==== DATA FOR THE TASK

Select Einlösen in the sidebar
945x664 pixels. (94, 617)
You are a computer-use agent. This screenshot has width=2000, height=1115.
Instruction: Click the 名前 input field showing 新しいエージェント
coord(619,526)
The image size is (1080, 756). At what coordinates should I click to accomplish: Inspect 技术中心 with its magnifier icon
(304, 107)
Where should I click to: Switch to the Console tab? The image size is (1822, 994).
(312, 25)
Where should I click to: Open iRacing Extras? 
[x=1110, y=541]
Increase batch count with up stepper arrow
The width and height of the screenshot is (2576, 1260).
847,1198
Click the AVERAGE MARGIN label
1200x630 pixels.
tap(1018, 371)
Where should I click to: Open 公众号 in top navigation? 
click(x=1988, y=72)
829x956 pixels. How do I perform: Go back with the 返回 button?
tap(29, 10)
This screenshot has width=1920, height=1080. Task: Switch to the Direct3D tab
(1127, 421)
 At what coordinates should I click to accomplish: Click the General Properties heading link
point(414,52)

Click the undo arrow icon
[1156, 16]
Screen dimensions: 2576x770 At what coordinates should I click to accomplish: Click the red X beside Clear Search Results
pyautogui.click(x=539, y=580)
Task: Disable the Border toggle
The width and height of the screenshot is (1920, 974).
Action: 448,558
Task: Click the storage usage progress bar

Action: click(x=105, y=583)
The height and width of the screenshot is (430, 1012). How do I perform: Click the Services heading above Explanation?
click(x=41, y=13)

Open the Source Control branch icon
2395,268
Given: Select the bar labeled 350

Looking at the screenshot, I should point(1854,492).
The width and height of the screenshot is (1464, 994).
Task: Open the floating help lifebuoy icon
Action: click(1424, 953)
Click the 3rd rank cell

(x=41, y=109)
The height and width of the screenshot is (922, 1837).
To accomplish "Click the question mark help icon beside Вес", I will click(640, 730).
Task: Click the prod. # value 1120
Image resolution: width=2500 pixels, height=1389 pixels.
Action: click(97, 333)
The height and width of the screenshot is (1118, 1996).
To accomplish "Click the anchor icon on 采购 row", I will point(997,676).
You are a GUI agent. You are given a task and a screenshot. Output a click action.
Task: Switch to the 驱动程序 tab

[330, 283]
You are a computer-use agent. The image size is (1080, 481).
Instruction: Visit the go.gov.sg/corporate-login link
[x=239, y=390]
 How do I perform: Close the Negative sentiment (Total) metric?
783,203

========

TASK DESCRIPTION: Copy out each line above that contains the string "pixels", matching case.

SOLUTION FOR THIS TASK:
945x664 pixels. (94, 617)
1200x630 pixels.
829x956 pixels. How do I perform: Go back with the 返回 button?
Image resolution: width=2500 pixels, height=1389 pixels.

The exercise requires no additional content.